◆ **The task**:
From the records below, count the lines containing the word "agent" and give only that number.

══ Material for this exercise

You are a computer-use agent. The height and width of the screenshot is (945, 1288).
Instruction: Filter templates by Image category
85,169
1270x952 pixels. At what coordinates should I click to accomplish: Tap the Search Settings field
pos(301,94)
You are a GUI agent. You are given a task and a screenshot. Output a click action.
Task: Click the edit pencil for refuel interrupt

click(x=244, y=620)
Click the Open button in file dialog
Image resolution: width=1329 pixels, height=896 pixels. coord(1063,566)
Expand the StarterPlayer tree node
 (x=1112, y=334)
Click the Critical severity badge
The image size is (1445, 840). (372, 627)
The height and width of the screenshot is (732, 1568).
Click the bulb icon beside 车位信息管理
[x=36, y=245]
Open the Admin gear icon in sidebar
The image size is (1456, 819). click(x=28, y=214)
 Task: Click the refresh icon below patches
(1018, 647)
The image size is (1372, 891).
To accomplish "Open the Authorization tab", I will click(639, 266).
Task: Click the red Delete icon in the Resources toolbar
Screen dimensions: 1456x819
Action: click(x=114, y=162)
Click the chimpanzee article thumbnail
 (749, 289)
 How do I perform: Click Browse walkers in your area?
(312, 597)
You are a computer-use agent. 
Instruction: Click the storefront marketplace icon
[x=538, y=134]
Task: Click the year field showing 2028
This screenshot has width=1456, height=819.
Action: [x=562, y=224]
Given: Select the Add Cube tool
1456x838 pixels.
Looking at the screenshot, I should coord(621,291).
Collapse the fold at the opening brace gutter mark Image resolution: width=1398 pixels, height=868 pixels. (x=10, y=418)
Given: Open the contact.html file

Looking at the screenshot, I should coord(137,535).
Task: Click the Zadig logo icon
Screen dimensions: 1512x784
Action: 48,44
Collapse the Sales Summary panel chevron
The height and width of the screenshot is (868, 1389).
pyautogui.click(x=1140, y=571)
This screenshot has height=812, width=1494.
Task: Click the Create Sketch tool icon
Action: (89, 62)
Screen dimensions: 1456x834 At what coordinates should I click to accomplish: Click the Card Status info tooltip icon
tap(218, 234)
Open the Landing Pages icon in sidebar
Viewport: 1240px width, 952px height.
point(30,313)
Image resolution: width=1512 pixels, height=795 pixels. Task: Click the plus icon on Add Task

════

◆ **Task result**:
3